Principe de subsidiarité et management des organisations, possibilités, conditions et limites d'un management subsidiaire : le cas d'une banque régionale

par Jean-Luc Merceron

Thèse de doctorat en Sciences de Gestion

Sous la direction de Mathieu Detchessahar.

Le président du jury était Benoît Journé.

Le jury était composé de François Daniellou, Anne Bizouard, Michel Montagne.

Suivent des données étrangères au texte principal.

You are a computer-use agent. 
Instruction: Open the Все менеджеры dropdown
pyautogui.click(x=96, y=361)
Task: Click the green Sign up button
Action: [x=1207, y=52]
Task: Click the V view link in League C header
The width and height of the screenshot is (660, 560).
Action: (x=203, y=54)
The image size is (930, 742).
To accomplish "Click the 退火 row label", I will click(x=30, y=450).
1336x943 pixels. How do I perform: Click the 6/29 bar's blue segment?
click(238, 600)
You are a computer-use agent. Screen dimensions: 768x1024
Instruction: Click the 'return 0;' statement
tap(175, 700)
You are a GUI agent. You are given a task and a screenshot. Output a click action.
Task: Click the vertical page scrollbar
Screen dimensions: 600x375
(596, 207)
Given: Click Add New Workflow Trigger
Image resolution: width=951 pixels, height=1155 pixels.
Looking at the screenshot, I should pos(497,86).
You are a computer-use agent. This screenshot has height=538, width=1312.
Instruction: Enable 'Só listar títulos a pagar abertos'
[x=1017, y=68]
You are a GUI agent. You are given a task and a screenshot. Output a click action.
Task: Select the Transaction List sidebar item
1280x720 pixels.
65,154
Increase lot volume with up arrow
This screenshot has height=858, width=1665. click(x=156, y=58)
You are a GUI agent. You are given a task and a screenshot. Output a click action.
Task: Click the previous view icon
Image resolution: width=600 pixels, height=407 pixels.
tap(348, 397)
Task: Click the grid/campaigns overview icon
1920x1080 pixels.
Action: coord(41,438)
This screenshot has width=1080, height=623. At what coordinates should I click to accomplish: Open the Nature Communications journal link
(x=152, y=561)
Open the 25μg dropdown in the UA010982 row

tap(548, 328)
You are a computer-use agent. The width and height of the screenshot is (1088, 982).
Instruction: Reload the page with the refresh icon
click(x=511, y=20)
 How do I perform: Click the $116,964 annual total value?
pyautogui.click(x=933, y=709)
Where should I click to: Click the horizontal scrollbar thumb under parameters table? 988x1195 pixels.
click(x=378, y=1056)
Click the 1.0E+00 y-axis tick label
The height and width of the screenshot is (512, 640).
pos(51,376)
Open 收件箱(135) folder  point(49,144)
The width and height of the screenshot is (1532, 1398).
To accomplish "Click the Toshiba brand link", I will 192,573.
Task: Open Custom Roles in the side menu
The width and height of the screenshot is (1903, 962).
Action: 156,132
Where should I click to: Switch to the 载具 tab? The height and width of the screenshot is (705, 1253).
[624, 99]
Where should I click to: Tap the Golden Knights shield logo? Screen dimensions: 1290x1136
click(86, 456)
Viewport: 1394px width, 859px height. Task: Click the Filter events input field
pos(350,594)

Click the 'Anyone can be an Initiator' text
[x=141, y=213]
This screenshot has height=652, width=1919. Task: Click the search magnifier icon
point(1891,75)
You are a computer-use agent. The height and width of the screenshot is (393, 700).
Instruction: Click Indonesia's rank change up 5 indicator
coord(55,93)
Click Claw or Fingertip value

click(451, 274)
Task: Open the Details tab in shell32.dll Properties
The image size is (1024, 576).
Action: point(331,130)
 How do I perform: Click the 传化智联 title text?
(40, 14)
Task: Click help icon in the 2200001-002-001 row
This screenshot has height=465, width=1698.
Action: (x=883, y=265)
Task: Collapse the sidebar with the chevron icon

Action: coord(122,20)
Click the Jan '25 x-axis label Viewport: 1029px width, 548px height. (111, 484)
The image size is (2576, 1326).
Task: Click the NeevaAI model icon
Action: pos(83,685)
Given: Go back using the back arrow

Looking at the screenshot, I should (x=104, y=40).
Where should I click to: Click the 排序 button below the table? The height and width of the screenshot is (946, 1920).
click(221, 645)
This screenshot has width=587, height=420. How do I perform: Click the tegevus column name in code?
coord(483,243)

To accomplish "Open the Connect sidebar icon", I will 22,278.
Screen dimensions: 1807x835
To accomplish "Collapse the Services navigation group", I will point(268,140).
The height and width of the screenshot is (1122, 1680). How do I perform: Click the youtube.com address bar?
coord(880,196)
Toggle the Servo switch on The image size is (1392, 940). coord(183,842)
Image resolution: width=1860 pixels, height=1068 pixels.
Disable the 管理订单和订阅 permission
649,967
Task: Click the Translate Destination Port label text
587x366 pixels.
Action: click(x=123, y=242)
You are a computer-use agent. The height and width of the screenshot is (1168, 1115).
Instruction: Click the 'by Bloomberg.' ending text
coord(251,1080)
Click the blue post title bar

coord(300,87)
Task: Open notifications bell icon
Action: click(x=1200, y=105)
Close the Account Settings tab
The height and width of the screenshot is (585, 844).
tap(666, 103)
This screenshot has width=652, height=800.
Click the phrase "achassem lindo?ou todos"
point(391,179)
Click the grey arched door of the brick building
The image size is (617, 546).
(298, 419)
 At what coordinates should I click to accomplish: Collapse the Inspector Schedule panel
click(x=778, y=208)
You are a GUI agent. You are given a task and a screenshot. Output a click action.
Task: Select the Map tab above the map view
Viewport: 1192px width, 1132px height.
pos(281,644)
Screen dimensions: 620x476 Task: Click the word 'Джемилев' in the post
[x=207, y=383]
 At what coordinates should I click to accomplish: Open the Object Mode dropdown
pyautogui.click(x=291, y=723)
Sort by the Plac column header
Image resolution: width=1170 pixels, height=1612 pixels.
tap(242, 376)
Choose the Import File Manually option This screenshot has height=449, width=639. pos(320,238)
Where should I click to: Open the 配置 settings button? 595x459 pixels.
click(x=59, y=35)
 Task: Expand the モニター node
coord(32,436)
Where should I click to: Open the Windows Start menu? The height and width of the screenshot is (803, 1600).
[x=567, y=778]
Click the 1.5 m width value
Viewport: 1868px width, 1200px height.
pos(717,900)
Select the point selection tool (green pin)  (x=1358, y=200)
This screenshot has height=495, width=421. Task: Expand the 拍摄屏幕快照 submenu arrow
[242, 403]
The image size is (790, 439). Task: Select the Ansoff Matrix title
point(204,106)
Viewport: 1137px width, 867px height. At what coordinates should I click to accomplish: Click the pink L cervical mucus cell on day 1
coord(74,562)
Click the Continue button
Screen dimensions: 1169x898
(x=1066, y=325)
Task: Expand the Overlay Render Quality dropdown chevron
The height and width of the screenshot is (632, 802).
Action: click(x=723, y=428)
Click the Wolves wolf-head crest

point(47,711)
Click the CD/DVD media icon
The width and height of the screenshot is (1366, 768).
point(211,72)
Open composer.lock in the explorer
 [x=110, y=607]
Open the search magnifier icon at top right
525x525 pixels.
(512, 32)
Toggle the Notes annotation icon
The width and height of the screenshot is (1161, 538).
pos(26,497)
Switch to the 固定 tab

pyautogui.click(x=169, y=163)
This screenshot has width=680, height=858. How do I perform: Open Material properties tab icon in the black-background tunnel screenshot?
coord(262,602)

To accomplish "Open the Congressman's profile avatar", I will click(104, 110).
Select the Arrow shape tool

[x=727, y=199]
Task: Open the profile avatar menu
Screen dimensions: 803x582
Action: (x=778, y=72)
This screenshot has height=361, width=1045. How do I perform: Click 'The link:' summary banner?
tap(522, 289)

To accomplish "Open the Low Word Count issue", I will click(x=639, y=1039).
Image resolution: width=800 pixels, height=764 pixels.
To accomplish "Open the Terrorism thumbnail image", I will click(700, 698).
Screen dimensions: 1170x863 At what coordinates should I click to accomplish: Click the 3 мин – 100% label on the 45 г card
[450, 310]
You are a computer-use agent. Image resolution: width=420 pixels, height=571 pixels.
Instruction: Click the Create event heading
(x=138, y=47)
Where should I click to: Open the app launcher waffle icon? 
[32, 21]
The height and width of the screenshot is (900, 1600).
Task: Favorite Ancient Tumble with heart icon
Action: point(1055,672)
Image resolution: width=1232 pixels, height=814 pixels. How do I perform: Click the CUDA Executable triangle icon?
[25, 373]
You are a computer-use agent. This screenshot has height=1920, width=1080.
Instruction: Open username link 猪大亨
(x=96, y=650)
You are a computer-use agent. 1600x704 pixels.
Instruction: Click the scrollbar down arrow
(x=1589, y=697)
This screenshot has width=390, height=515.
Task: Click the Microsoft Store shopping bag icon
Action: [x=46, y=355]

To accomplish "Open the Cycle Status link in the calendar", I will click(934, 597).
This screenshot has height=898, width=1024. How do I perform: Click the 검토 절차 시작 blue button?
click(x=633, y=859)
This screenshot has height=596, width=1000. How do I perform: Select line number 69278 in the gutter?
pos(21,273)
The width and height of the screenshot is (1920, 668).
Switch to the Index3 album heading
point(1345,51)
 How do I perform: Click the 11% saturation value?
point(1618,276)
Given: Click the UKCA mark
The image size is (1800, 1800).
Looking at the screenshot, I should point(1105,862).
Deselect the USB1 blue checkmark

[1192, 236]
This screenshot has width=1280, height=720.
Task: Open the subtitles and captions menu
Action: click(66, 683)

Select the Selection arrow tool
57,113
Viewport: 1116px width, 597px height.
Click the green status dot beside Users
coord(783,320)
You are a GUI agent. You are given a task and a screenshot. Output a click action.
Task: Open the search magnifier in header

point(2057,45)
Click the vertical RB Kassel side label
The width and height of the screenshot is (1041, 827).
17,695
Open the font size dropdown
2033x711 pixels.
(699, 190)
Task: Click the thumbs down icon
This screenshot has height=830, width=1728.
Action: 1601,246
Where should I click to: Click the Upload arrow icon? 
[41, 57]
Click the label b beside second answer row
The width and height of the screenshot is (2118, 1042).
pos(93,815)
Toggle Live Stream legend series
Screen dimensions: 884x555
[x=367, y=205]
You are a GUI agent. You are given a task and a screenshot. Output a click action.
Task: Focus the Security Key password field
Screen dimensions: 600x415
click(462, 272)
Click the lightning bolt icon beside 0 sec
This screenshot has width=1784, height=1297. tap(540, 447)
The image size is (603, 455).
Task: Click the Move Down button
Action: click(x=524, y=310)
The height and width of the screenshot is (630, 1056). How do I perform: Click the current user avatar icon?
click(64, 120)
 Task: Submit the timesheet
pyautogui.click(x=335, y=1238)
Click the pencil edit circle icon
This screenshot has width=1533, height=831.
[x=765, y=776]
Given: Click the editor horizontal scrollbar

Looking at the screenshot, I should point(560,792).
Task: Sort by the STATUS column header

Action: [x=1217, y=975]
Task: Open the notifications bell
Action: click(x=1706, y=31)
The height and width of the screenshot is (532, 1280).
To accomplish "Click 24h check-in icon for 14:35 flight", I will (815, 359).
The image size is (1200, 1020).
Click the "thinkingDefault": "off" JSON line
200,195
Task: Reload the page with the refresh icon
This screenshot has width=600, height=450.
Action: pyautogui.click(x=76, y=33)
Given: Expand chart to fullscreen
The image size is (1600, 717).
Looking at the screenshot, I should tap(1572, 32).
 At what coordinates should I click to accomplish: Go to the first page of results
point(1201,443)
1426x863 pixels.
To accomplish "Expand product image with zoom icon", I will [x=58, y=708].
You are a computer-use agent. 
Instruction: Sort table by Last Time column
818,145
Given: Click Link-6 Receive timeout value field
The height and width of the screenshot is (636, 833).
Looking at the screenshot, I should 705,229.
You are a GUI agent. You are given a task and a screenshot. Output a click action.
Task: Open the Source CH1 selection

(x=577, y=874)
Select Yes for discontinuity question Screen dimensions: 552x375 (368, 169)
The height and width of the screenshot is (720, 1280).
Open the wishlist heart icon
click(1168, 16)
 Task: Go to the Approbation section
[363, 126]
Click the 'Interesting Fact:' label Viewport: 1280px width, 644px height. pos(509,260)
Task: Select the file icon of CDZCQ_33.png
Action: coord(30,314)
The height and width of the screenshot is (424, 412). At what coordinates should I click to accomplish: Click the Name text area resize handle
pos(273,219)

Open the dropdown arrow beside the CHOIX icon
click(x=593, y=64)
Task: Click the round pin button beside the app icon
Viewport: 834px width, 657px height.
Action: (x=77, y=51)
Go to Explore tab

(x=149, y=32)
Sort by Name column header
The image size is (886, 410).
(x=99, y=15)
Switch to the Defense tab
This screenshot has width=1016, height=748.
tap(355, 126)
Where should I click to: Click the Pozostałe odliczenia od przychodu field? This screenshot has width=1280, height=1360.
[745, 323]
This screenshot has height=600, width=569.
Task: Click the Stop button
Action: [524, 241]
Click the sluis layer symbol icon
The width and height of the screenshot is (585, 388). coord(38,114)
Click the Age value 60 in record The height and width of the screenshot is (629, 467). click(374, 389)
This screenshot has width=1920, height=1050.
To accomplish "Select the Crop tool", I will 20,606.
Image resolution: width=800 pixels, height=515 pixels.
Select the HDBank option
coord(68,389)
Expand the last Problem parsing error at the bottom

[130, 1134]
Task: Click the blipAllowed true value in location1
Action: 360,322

Les rapporteurs étaient Arnaud Stimec, Emmanuel Abord de Chatillon.


  • Résumé

    Il n’y a pas de « bien être » sans « bien faire » (Clot, 2010). La question du « travail bien fait » mobilise chacun d’entre nous dans son activité quotidienne. Cependant, qu’est-ce que le travail bien fait ? De quelles ressources avons-nous besoin pour bien faire notre travail ? Qu’est-ce qui empêche le travail bien fait ? Ces questions fondamentales pour le bon fonctionnement d’une entreprise et la santé au travail méritent de mobiliser l’ensemble des travailleurs de la ligne hiérarchique afin de contribuer à un ajustement permanent et pertinent entre « fiabilité réglée » et « fiabilité gérée » (Petit, Dugué, Daniellou, 2011). Dans un contexte contemporain de diminution du « pouvoir d’agir » des individus au travail (Clot, 2008, 2010), une vieille notion de philosophie politique, la subsidiarité, fait un retour remarquable dans la recherche en sciences sociales : en ergonomie (Petit, Dugué, Daniellou, 2011), en droit (Barroche, 2012), en économie (Gomez, 2011), en gestion (Detchessahar, 2013 ; Melé 2005), parce que la subsidiarité envisage l’organisation par le bas en ayant le souci majeur de préserver l’agir créatif des individus et l’ambition permanente de placer la décision au plus près de l’action. Mais un management subsidiaire est-il envisageable concrètement ? Dans ce cas, quelles sont ses conditions de mise en oeuvre, et ses limites. Dans le cadre d’une recherche-intervention au sein d’une Banque Régionale, nous testons l’hypothèse suivante : la mise en place, dans les routines managériales, d’espaces de discussion sur le travail bien fait, permet d’alimenter un management subsidiaire qui concilie santé au travail et performance organisationnelle.

  • Titre traduit

    Subsidiary principle and organizational management, opportunities, conditions and limitations of a subsidiary management : the case of a Regional Bank


  • Résumé

    There is no "well-being" without "well-doing" (Clot, 2010). The issue of « work well done » mobilizes each of us in its daily activity. However, what is a « work well done » ? What resources are needed to do our job properly ? What impedes work well done ? These fundamental questions for the proper functioning of a company and the health at work deserve to mobilize all the hierarchy of workers to contribute to a permanent and appropriate adjustment between "settled reliability" and "managed reliability" (Petit, Dugué, Daniellou 2011). In a contemporary context of decreasing "power to act" of individuals at work (Clot, 2008, 2010), an old concept of political philosophy, subsidiarity, made a remarkable comeback in the social science research: ergonomics (Petit, Dugué, Daniellou, 2011), law (Barroche, 2012), economics (Gomez, 2011), management (Detchessahar, 2013 ; Melé, 2005), because subsidiarity is considering organizing from the bottom to the top by having the aim of safeguarding the creative act of individuals and permanent ambition to place the decision as close as possible to the action. However, is a subsidiary management actually possible? In this case, what are the conditions of implementation, and limitations. In the framework of an intervention-research in a Regional Bank, we are testing the following hypothesis: the settlement of discussion areas about what is « work well done » into managerial routines (by managerial animation) allows to feed a subsidiary management that combines health at work and organizational performance.